What to work on:
Transcribe the data below verbatim from the line with "You are a GUI" to the line with "Task: Share the". Include both of those lines.
+++ Material for this task +++
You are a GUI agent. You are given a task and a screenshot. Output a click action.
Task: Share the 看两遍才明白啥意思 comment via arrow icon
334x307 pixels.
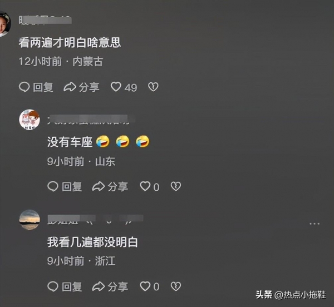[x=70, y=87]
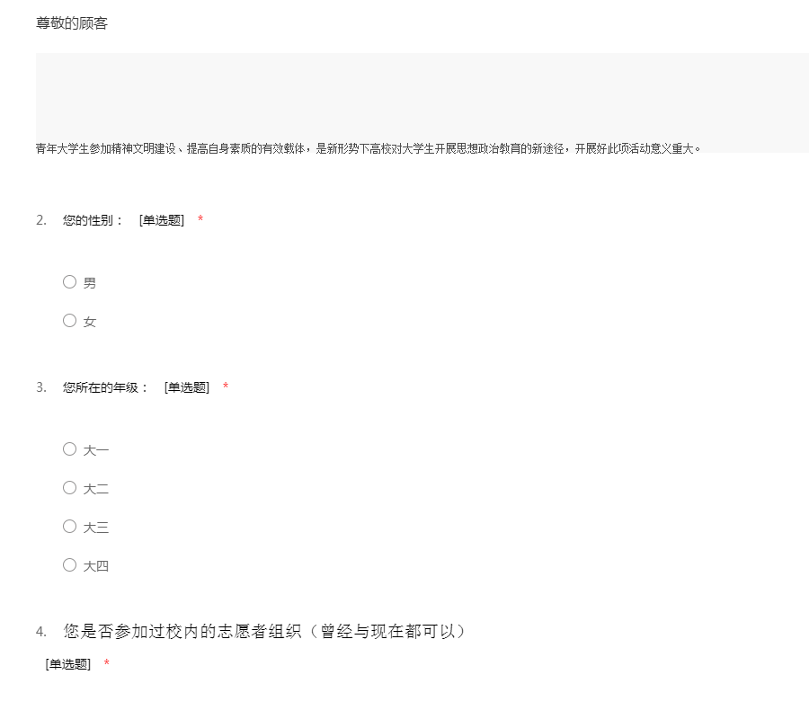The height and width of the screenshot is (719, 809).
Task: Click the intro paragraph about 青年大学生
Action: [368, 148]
+++
+++ Material for this task +++
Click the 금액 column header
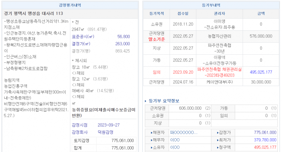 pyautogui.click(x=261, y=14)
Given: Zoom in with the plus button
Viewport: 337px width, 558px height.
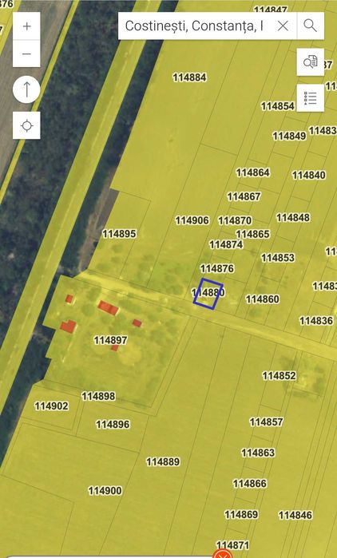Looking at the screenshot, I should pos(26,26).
+++
Response to the task:
You are a GUI agent. You are given a task and a screenshot. Output a click action.
Task: Share the 看两遍才明白啥意思 comment via arrow icon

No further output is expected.